** Opening Provided information block **

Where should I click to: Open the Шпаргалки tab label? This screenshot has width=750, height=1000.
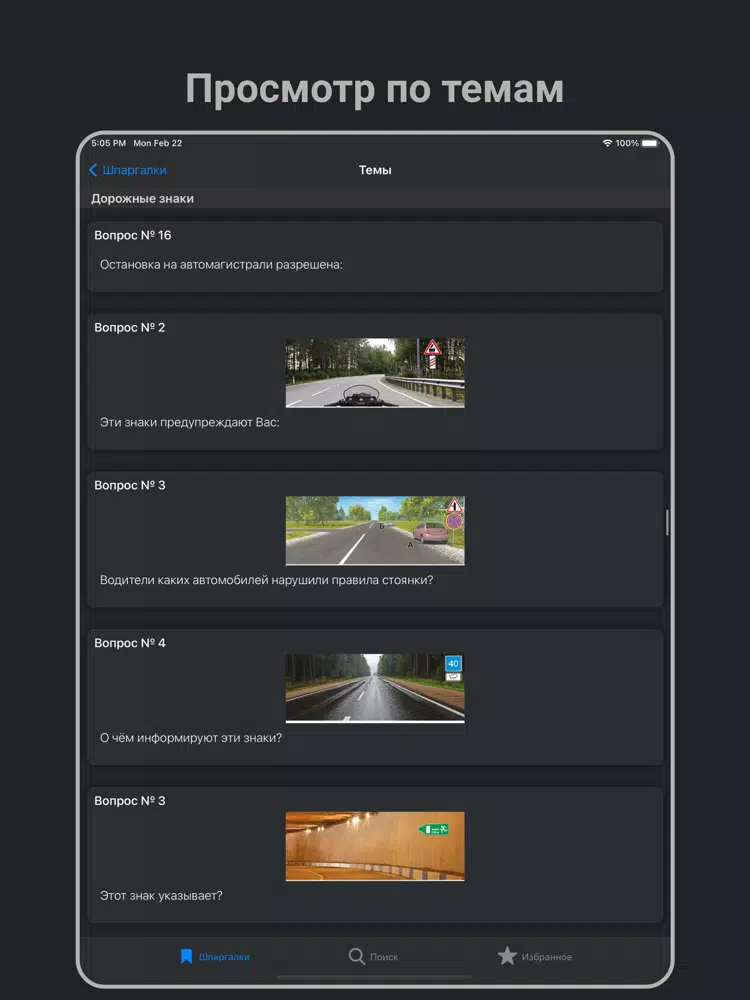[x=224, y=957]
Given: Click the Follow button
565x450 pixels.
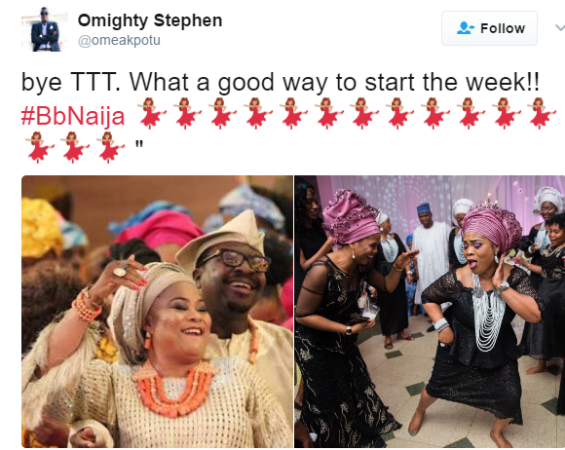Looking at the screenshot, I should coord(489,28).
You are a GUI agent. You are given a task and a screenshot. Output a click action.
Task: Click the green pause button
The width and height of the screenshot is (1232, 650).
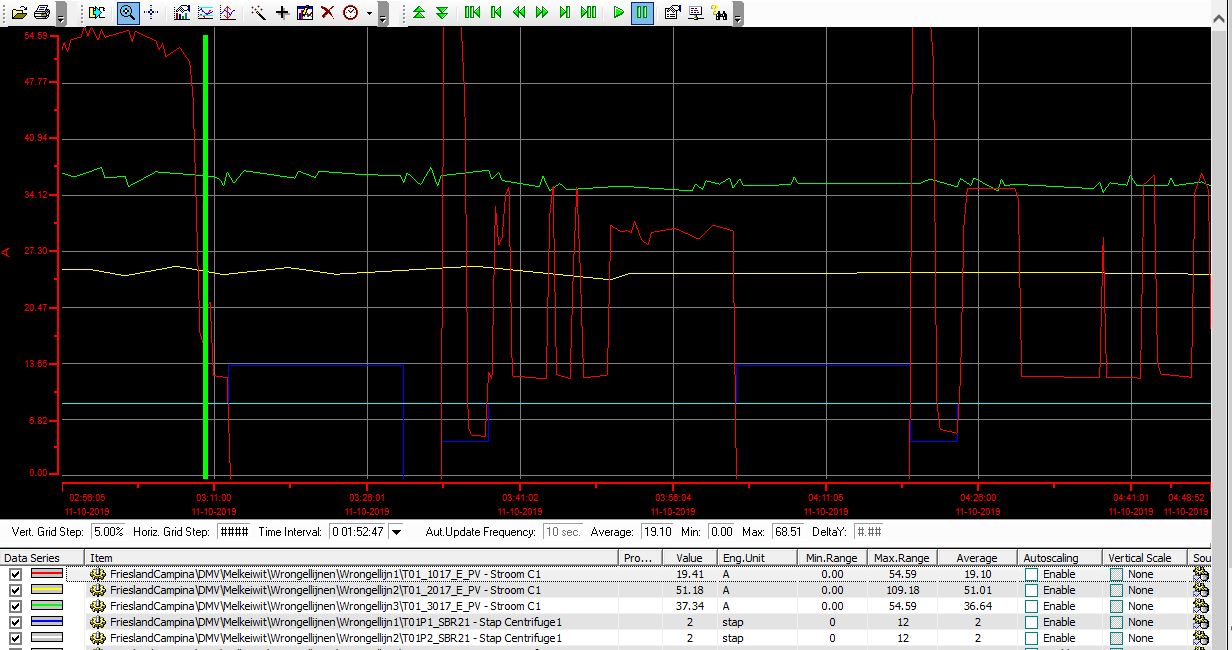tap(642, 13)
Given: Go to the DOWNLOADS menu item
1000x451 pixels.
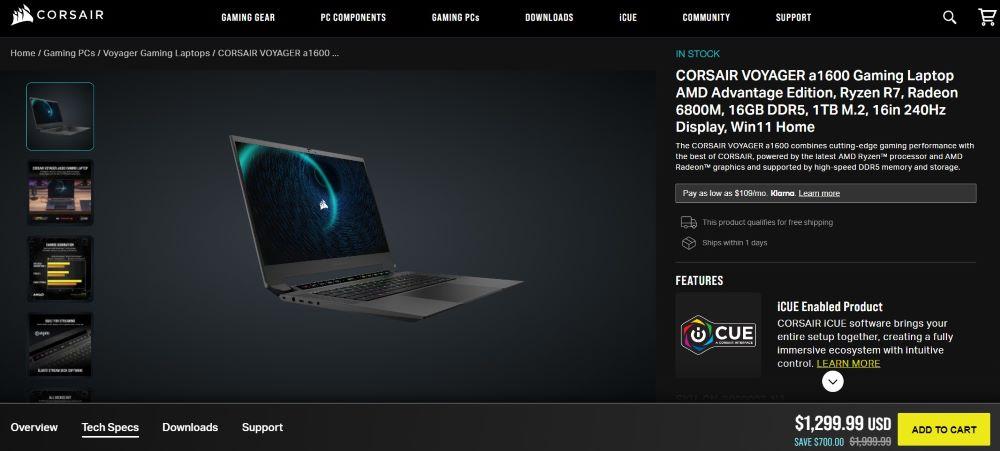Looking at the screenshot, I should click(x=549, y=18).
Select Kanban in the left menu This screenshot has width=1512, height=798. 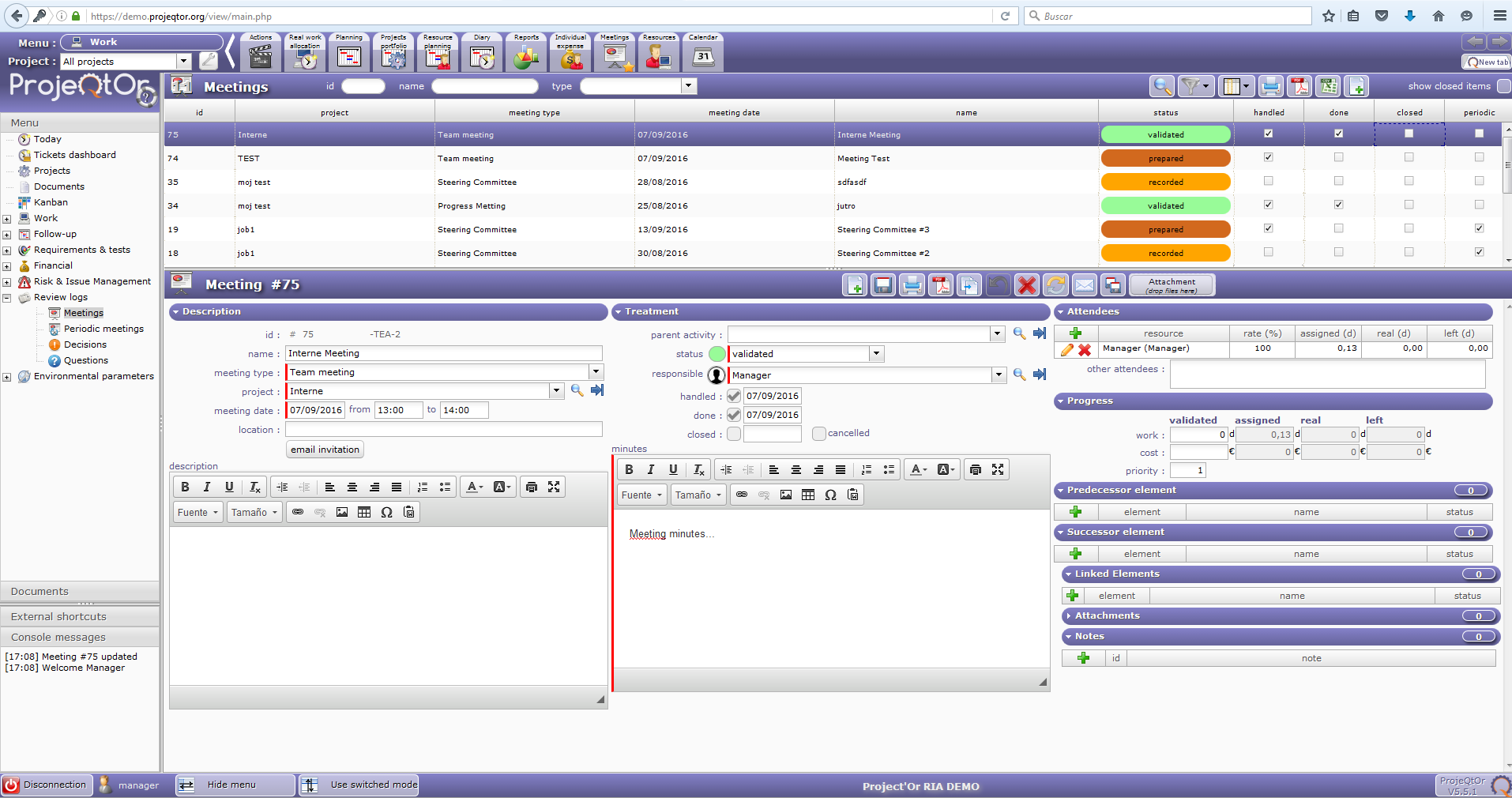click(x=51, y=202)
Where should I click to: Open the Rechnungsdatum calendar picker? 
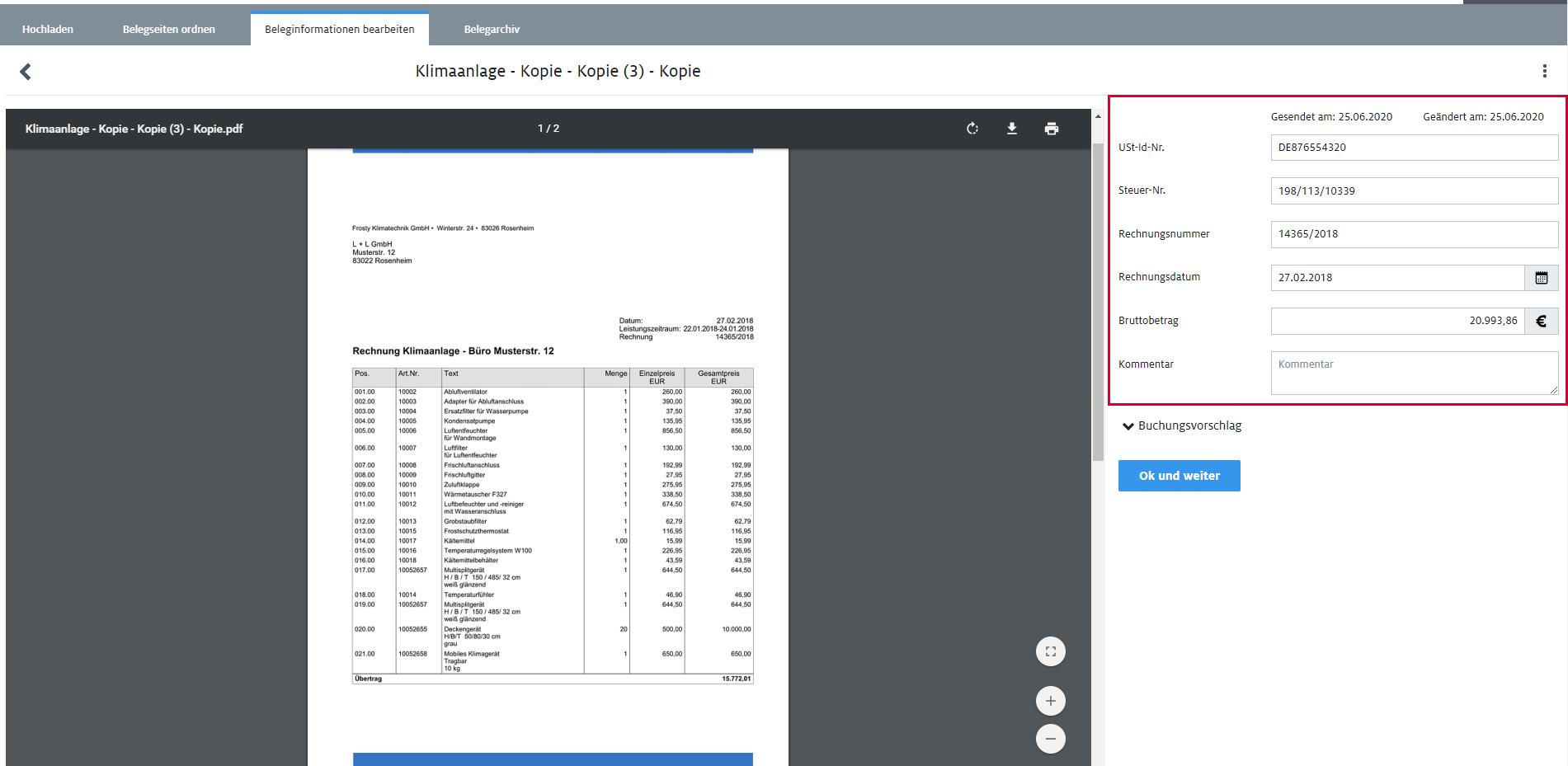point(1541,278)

** Closing Provided information block **

**Assigned task**
Check each line of the material for the word "button". Copy the ones that have it.

**Answer to this problem**
Given: Click the Follow button
Task: Click the green pause button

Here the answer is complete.